With the recent multifamily development boom likely nearing its end, Matt says the cost of starting new construction in many Northwest DC markets, like 14th Street and Shaw, can be too high, but starting a project in Northeast is still viable. When CohnReznick's David Kessler asked what specific submarkets he likes the best, Matt pointed to NoMa and H Street NE.

"That has basically the most heat in terms of residential development," Matt says. "There’s already the infrastructure and apartments there, there’s retail that's attracting people as well and you have the marketing of the whole city behind it. "

Earlier this month, Skanska decided to break ground on a 326-unit apartment building at 22 M St NE in NoMa, which remains the neighborhood with the most active construction in DC.

Over on H Street, Rappaport began construction this summer on its 419-unit H Street Connection mixed-use project.
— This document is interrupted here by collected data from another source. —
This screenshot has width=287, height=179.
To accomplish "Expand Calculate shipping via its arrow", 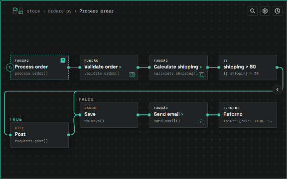I will coord(201,67).
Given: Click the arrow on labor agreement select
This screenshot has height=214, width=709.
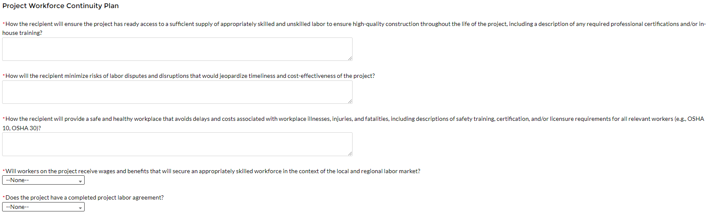Looking at the screenshot, I should tap(80, 208).
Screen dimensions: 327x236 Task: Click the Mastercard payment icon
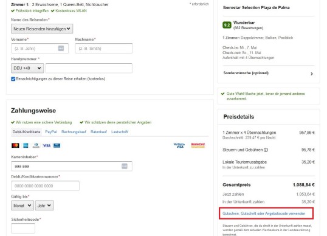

MRP Realty and Kruger recently announced plans for a 112-unit apartment building at 315 H St NE, one of the last remaining vacant sites on the corridor. 

Matt is also bullish on the condo market in Brookland, which he says is poised for a strong second round of development in the next two to four years.  

"We see young families move there, begin to take up the single family stock, there are apartments that have gone in close to the Metro," Matt says. "We recently sold a building with larger two- and three-bedroom condos, which is a very rare product type for condos in DC. That absolutely flew off the market...that's a ripe area."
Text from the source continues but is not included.